**JOB ITEM**
Format the data from the line containing "Find the location of a particular element. The" through the line containing "x-tick-label: 30 is" as a Markdown table with the columns Row and Line. Number each line in Row, skip blank lines, and leave the pictures out.

**RECORDED DATA**
-- -- --

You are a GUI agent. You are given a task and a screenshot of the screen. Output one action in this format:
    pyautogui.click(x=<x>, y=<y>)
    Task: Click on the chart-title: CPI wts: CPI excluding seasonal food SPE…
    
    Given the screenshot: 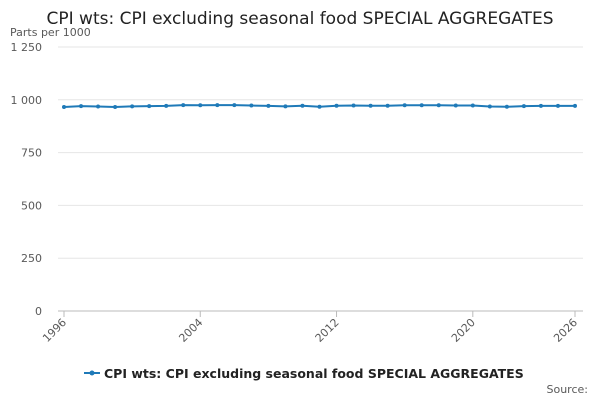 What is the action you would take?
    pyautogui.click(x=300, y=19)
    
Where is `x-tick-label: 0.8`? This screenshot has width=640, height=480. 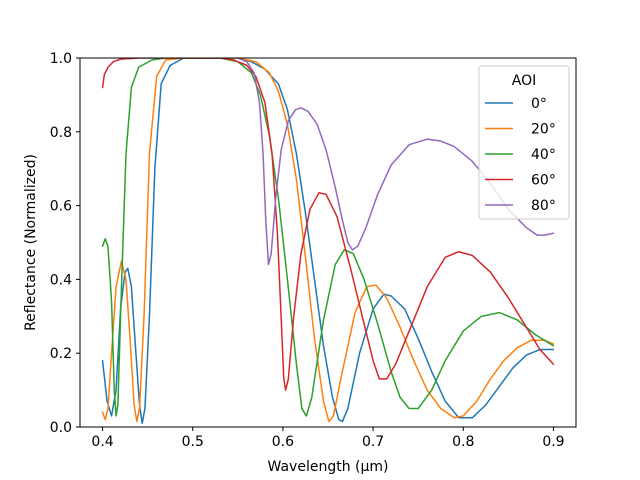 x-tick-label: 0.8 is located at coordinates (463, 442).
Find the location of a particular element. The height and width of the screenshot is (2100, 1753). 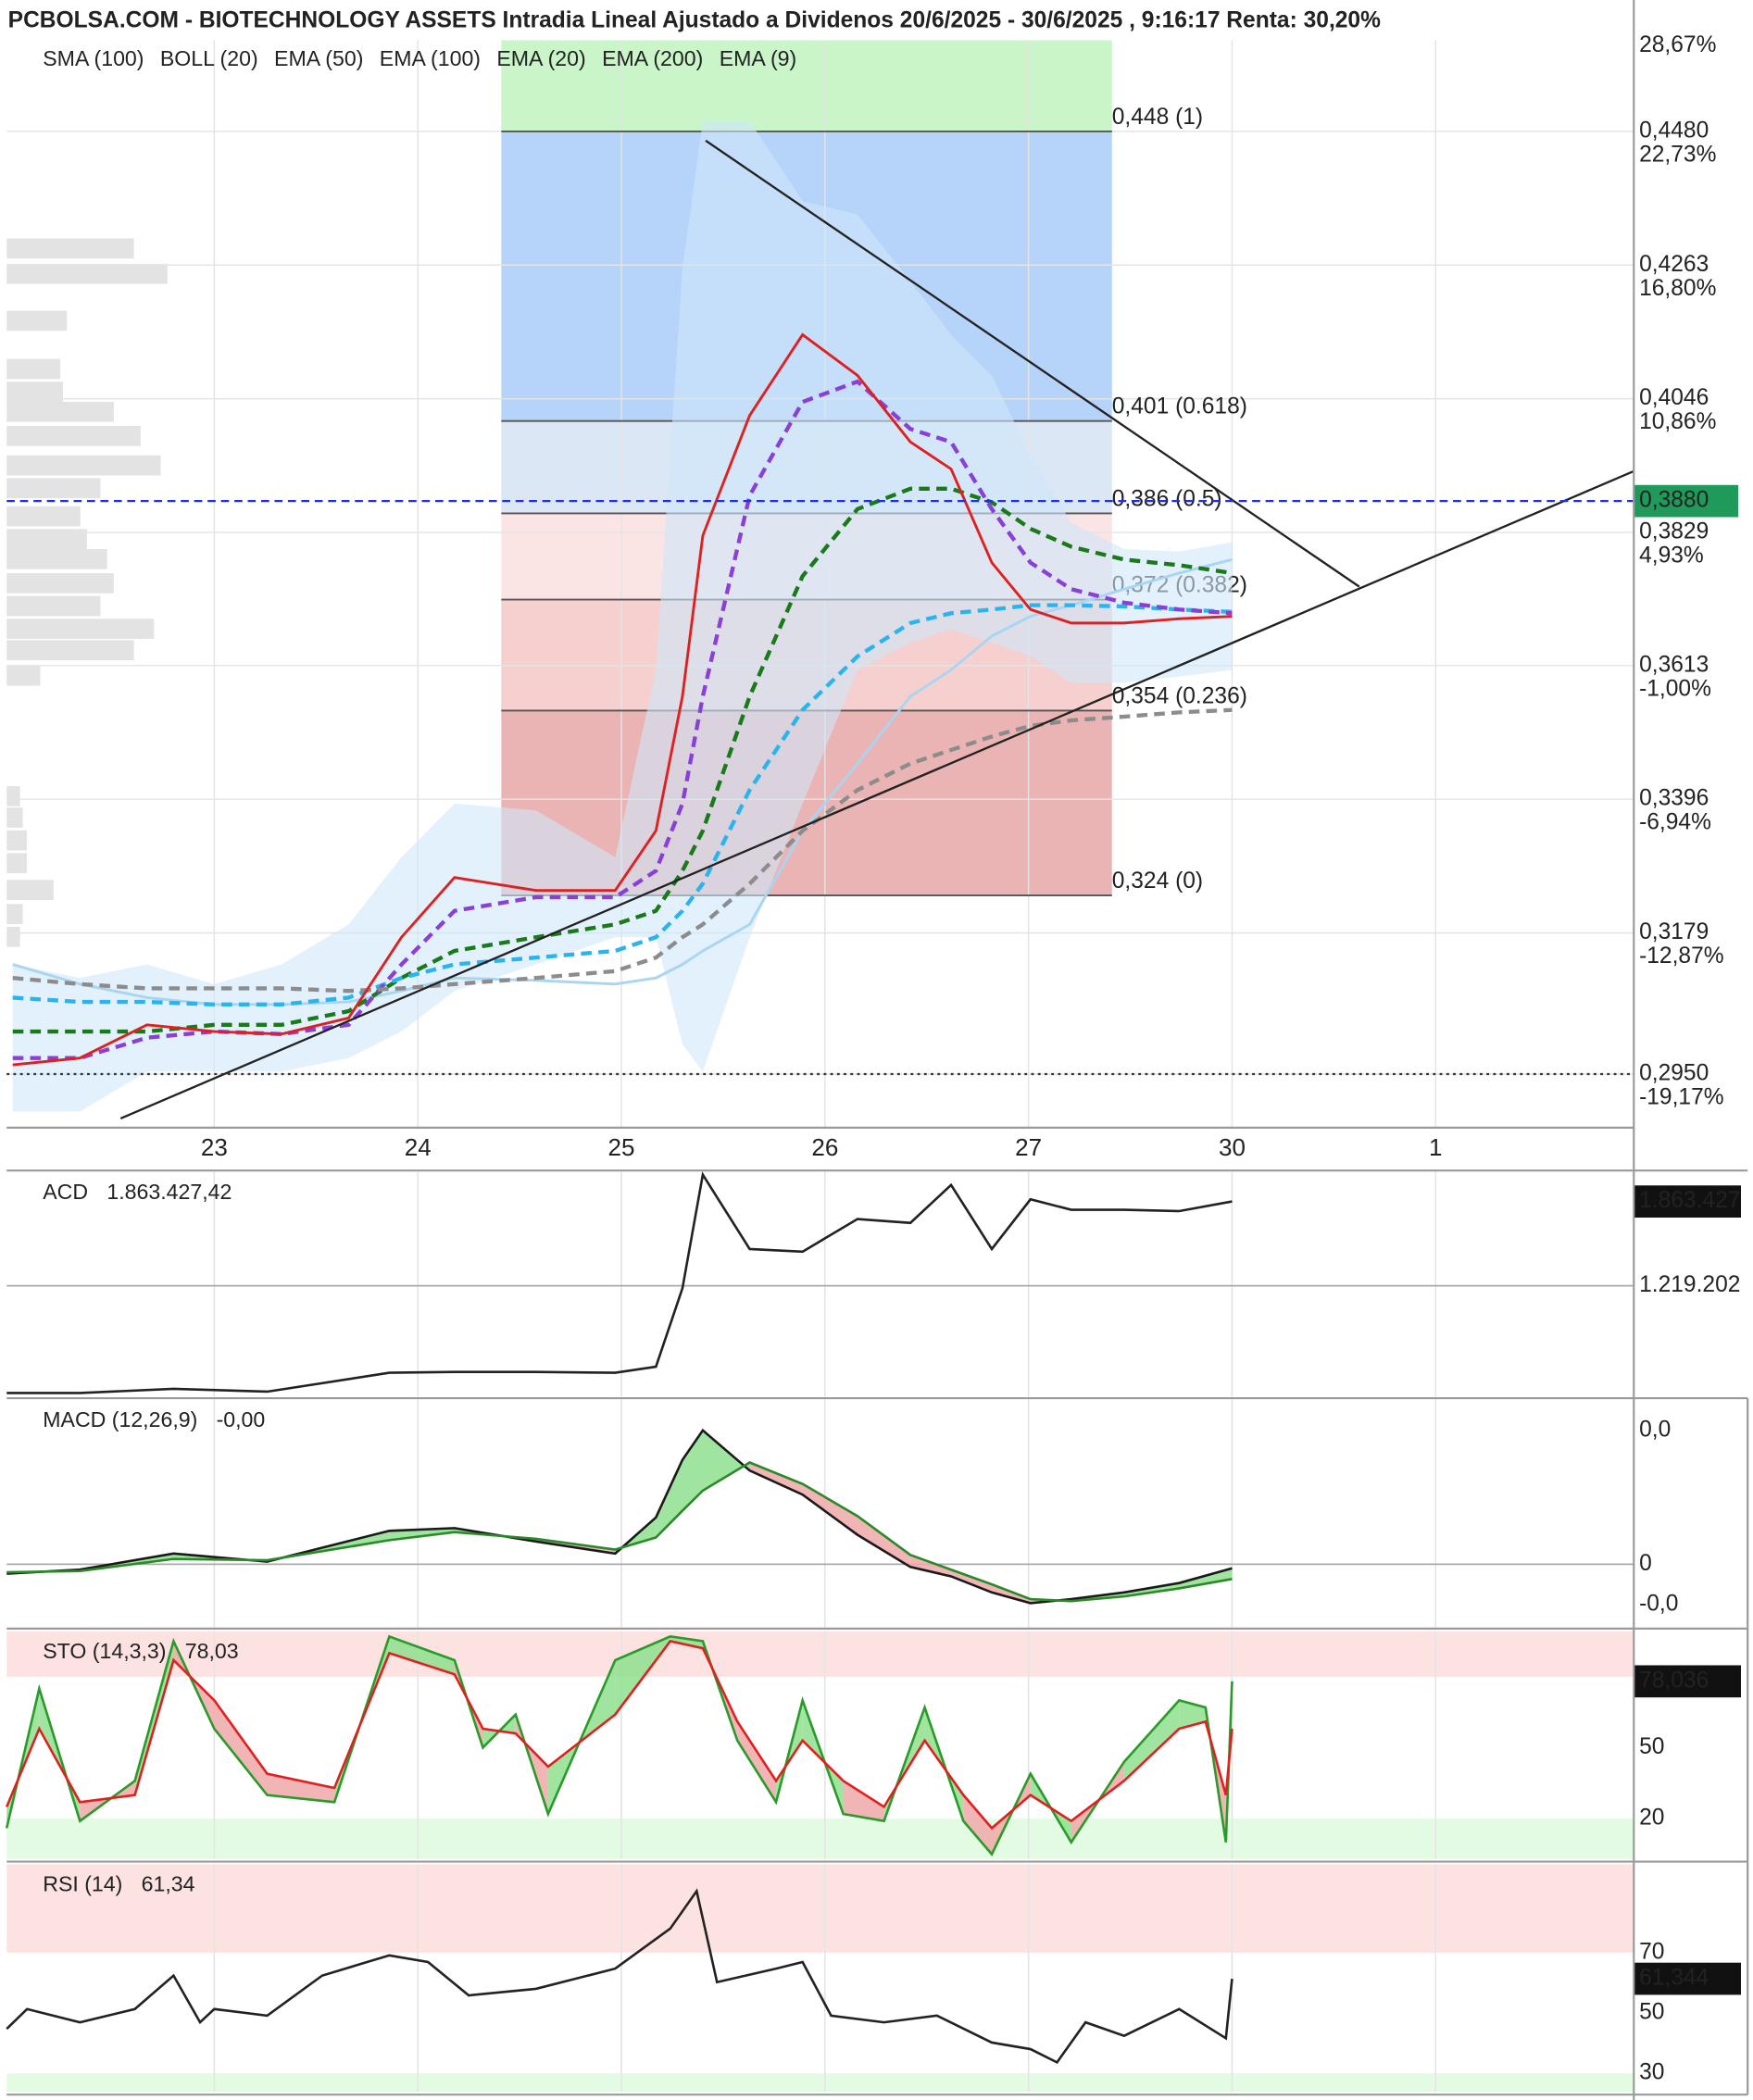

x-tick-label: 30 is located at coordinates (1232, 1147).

-- -- --

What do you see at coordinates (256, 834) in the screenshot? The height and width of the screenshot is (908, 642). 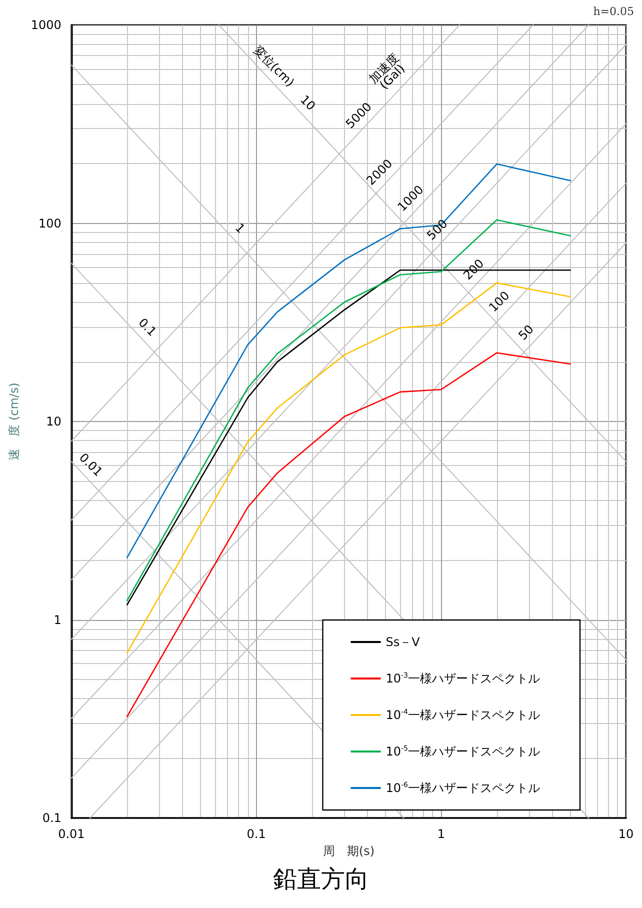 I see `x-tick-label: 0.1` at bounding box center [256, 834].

-- -- --

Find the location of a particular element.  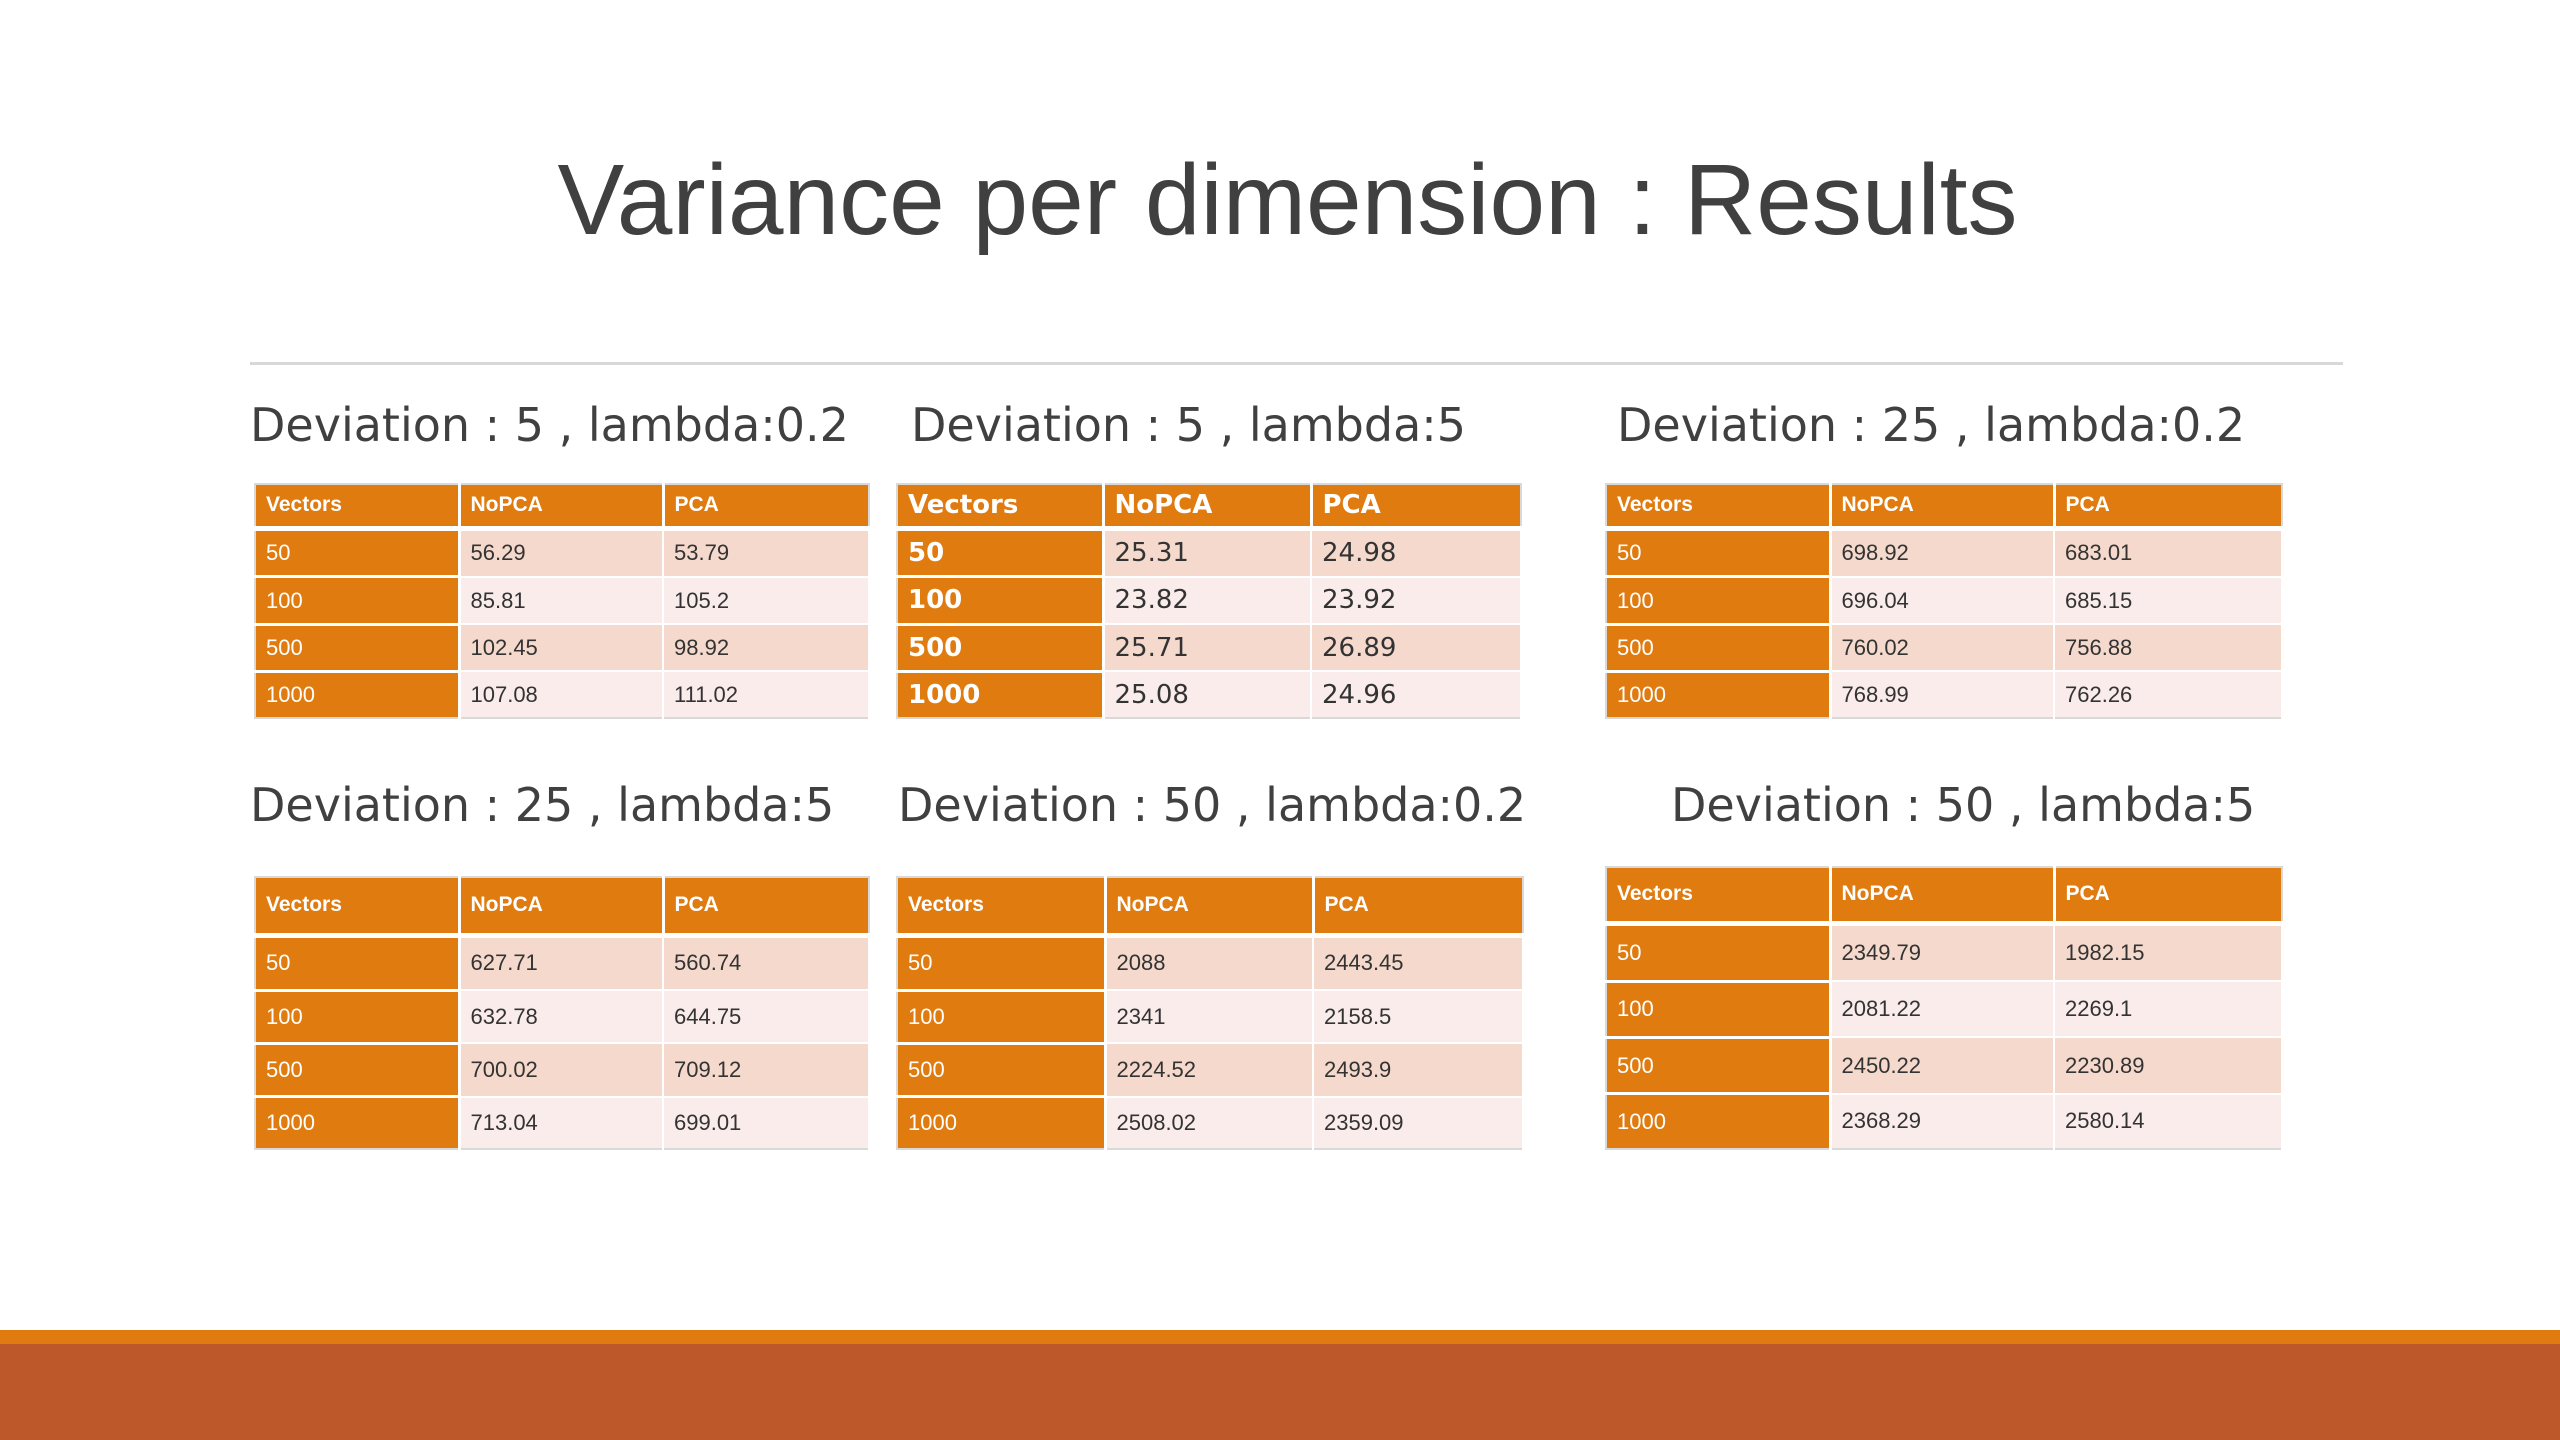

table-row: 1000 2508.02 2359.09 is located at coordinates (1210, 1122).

-- -- --

**EXERCISE RESULT**
| Row | Line |
|---|---|
| 1 | Find the location of a particular element. The height and width of the screenshot is (2100, 1753).  |
| 2 | x-tick-label: 30 is located at coordinates (1232, 1147). |